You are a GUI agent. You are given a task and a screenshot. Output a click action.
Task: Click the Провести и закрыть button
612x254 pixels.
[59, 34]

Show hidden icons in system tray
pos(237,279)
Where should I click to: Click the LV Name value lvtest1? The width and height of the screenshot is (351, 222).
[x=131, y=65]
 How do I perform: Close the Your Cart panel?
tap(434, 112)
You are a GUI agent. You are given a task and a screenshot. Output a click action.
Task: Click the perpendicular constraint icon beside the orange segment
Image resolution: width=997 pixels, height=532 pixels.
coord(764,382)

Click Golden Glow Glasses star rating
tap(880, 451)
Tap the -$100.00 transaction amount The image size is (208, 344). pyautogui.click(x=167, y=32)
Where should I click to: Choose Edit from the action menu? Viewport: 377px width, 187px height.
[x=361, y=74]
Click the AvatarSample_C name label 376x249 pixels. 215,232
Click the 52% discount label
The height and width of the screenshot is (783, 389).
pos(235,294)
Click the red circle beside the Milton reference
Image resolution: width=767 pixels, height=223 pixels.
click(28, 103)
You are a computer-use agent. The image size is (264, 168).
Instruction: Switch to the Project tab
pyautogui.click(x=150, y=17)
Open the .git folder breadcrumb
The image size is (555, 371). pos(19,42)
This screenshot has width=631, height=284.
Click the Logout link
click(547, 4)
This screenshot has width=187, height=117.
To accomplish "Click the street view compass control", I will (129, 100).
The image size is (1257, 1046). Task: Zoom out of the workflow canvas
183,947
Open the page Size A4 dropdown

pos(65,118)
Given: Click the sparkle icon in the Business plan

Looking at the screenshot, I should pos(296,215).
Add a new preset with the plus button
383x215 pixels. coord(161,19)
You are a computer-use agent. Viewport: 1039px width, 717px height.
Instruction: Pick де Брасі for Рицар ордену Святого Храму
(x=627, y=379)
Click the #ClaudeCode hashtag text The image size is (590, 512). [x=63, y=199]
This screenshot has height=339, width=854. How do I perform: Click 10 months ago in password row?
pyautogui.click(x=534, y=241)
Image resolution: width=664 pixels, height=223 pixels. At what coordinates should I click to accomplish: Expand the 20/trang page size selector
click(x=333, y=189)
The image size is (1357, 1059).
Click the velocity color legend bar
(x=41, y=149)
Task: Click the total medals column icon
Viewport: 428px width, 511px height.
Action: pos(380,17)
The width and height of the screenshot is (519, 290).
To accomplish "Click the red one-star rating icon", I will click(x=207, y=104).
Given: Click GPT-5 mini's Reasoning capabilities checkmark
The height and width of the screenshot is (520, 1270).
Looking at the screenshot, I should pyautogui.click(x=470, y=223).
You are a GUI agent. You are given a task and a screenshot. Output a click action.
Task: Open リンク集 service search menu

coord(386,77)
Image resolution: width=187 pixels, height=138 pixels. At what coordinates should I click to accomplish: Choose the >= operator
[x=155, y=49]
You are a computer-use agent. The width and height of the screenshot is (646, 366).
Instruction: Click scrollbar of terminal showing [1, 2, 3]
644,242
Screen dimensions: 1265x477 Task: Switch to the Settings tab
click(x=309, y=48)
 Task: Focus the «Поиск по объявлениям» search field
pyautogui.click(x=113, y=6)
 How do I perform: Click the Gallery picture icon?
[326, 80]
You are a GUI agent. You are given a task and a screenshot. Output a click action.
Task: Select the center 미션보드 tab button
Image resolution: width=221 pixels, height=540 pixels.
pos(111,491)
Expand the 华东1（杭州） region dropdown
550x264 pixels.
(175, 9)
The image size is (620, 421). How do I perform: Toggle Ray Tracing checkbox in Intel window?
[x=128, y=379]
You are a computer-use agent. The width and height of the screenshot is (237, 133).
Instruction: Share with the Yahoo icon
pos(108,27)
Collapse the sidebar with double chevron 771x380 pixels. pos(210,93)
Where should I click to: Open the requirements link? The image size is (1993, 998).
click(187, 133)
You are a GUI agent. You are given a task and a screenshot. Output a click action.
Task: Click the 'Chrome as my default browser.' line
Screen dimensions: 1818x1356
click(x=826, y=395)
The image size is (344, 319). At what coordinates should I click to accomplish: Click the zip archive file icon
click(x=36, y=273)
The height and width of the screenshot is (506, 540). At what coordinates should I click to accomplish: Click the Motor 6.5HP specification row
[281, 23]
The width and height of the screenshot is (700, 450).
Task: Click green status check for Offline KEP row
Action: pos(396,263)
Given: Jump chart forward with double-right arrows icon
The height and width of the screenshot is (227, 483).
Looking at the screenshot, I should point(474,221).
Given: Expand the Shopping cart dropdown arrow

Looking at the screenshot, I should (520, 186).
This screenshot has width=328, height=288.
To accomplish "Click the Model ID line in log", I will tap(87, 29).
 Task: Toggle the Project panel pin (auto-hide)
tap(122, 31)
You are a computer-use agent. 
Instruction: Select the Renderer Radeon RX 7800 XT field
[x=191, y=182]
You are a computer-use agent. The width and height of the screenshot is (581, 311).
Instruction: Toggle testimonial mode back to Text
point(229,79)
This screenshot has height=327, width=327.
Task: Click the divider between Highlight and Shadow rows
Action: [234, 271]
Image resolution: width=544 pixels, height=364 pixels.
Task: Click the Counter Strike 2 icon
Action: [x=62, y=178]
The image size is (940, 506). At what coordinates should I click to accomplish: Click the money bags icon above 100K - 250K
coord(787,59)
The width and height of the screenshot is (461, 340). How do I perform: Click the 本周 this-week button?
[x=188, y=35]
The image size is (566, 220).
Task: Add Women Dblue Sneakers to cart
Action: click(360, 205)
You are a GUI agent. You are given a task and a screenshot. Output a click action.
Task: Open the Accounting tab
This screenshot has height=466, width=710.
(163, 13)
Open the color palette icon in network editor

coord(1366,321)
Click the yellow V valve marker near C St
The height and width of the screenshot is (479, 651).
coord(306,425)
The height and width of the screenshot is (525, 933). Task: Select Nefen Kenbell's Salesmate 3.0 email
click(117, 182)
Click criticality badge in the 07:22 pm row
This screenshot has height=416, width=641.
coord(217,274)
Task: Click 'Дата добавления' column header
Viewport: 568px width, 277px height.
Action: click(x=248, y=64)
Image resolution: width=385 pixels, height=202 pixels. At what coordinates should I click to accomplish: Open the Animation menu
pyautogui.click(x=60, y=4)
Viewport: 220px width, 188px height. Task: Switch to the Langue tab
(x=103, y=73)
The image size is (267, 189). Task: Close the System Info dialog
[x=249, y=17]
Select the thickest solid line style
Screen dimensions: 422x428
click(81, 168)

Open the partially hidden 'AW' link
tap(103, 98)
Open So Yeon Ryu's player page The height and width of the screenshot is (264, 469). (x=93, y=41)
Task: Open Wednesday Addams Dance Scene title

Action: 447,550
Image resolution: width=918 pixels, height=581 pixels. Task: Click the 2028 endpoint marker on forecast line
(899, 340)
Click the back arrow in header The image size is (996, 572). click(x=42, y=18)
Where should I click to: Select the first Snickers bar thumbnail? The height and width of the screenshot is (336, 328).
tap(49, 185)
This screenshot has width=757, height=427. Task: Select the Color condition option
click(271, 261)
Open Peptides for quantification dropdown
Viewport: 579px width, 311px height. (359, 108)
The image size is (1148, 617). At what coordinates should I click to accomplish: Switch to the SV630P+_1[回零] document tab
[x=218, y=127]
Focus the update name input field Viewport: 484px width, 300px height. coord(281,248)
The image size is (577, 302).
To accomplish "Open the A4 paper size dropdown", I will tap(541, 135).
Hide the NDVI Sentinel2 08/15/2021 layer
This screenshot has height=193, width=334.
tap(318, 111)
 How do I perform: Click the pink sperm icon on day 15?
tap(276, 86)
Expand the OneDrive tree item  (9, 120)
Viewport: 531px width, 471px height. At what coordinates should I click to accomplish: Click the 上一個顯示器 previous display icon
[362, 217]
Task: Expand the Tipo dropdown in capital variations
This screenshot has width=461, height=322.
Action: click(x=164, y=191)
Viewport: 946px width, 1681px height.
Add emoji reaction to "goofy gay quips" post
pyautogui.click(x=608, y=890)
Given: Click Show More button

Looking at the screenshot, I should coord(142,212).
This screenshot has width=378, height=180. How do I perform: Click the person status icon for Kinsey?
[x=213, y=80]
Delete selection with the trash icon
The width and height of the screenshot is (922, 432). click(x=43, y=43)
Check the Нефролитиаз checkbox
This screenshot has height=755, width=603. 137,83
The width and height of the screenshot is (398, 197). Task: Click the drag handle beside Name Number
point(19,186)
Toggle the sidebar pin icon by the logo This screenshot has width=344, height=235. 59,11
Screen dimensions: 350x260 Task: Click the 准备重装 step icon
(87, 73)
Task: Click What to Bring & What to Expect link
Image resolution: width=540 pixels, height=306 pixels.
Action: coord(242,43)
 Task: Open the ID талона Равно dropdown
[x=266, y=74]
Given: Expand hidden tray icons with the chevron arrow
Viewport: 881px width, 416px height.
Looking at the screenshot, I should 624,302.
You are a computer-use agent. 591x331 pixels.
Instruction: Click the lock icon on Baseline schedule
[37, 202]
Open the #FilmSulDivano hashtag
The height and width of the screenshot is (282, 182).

• [DESCRIPTION OF THE TASK] Take the lines above from the one containing "How do I perform: Close the Your Cart panel?" to the one containing "This screenshot has width=187, height=117." and retype them exactly, both ends included, with nothing added.

• [EXERCISE RESULT]
 How do I perform: Close the Your Cart panel?
tap(434, 112)
You are a GUI agent. You are given a task and a screenshot. Output a click action.
Task: Click the perpendicular constraint icon beside the orange segment
Image resolution: width=997 pixels, height=532 pixels.
coord(764,382)

Click Golden Glow Glasses star rating
tap(880, 451)
Tap the -$100.00 transaction amount The image size is (208, 344). pyautogui.click(x=167, y=32)
Where should I click to: Choose Edit from the action menu? Viewport: 377px width, 187px height.
[x=361, y=74]
Click the AvatarSample_C name label 376x249 pixels. 215,232
Click the 52% discount label
The height and width of the screenshot is (783, 389).
pos(235,294)
Click the red circle beside the Milton reference
Image resolution: width=767 pixels, height=223 pixels.
click(28, 103)
You are a computer-use agent. The image size is (264, 168).
Instruction: Switch to the Project tab
pyautogui.click(x=150, y=17)
Open the .git folder breadcrumb
The image size is (555, 371). pos(19,42)
This screenshot has width=631, height=284.
Click the Logout link
click(547, 4)
This screenshot has width=187, height=117.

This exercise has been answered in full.